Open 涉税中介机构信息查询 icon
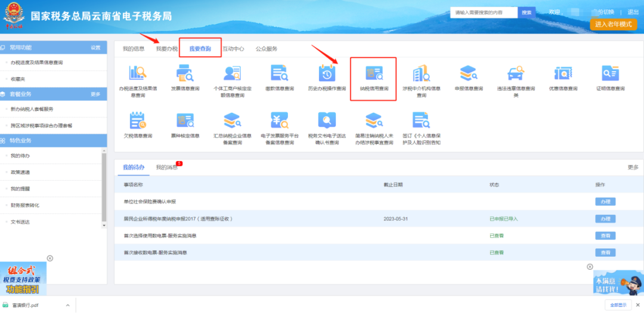 pyautogui.click(x=421, y=73)
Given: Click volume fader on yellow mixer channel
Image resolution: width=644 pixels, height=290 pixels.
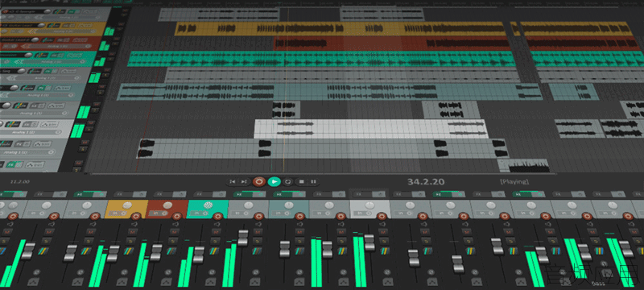Looking at the screenshot, I should tap(114, 252).
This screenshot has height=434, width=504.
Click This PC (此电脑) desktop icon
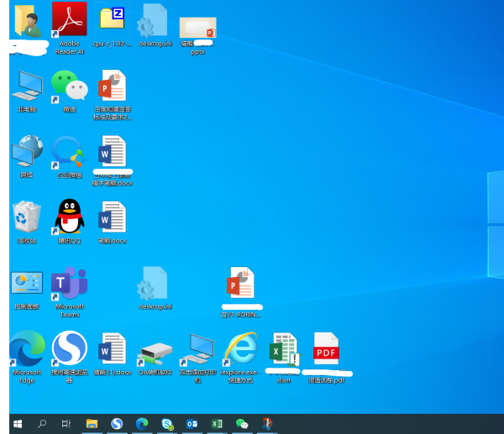pyautogui.click(x=27, y=86)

_Exercise brief:_ Copy out, unchanged, the span of lines beginning with the one that includes "This screenshot has height=434, width=504." and running through the final line of the material above. Leave the pictures out.

_Response to this exercise:_
This screenshot has height=434, width=504.
Click This PC (此电脑) desktop icon
pyautogui.click(x=27, y=86)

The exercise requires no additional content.